Connecting with My Inner Voice
Hey ... I know it’s the middle of the night… but can we talk?
(groggly), yeah, I guess…
I was wondering…
Yes….?
Could I drive?
Drive what?
You know, drive US – our body. Me in control – for once!
Be quiet … I’m getting sick of listening to you!
That’s no way to talk to a lady…
You’re not a lady – you’re just a voice!
Well that may be true, but you’re nothing more than a voice either – just LOUDER. Typical man – you never let me get a word in edgewise.
Well, forgive me, but we just happen to be part of a MAN!
And why is that exactly? I didn’t remember having any say…
Don’t know – just the way it is.
Well, I’m not going anywhere. Nothing you can do about that.
Tell me about it…
I want to drive … I need to drive…. It’s the best for US.
We’re doing pretty well already, thank you very much.
Really?
Yeah, growing up, college, job, family. Think we have everything checked off…
So what’s with this malaise we’re in right now? For the last several years?
Eh, just your typical mid-life crisis, I guess.

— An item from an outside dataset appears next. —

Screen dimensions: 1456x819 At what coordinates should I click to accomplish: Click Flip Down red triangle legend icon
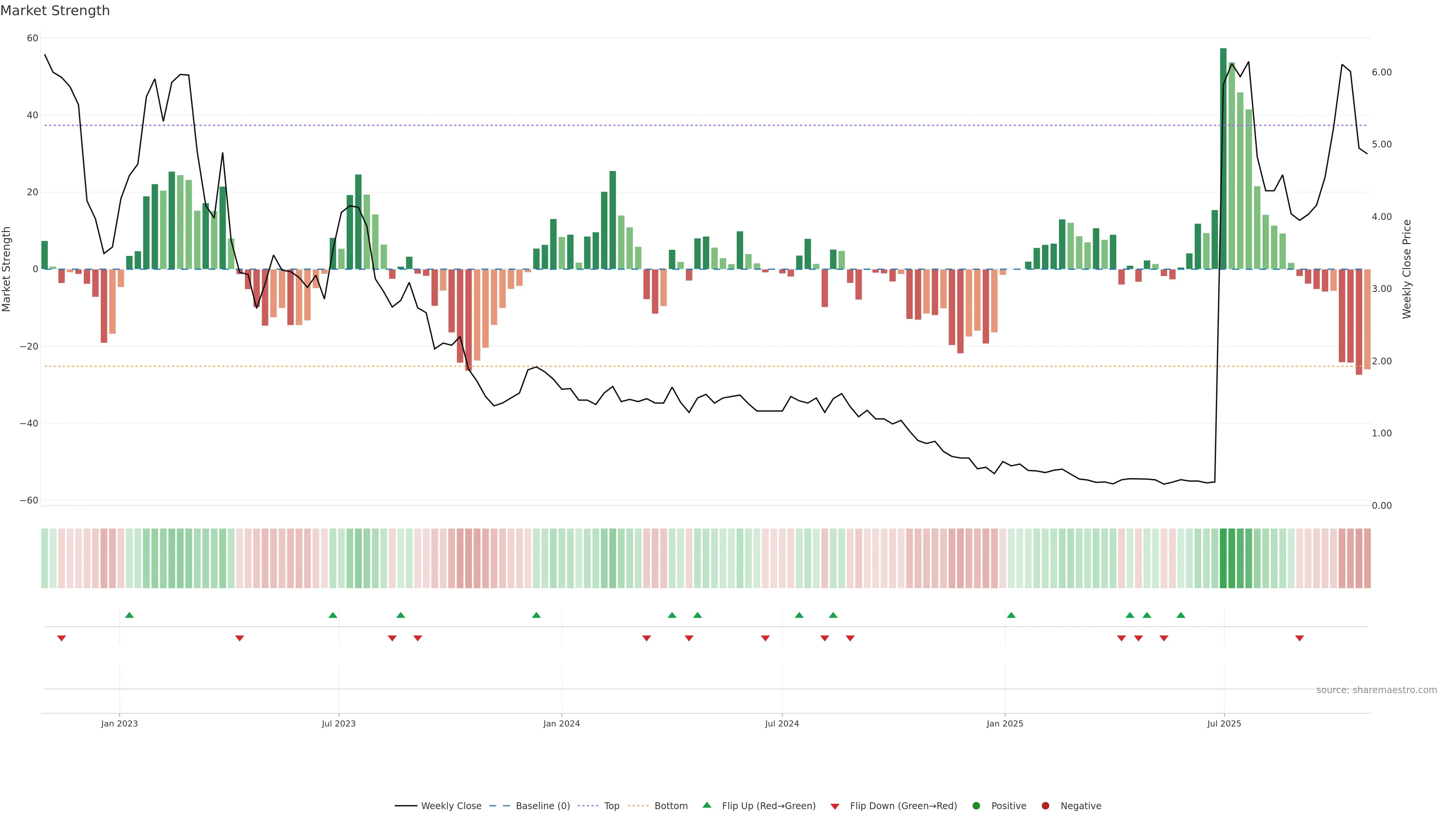835,806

Mid-life crisis? We’re not thinking about buying a sportscar or a boat or getting a new wife, are we?
Well, no…
Yeah, instead we’re yearning for something missing, some “nebulous” meaning…
So?
Doesn’t sound like a typical mid-life crisis… it sounds like … like I should take control.
I… don’t think so.
Why not? We’ve been “discussing” this off-and-on for years. And given how addicted you are to reading other people’s stories…
People’s stories?
Yeah, men who have fully embraced their feminine side. Men who didn’t realize what they were missing until they stumbled upon it. Transformed them for the better…
Yeah, about that…
You have always loved my emotion, compassion, creativity, and charisma – right? I mean, without that, we still wouldn’t have good friends or have even gotten laid…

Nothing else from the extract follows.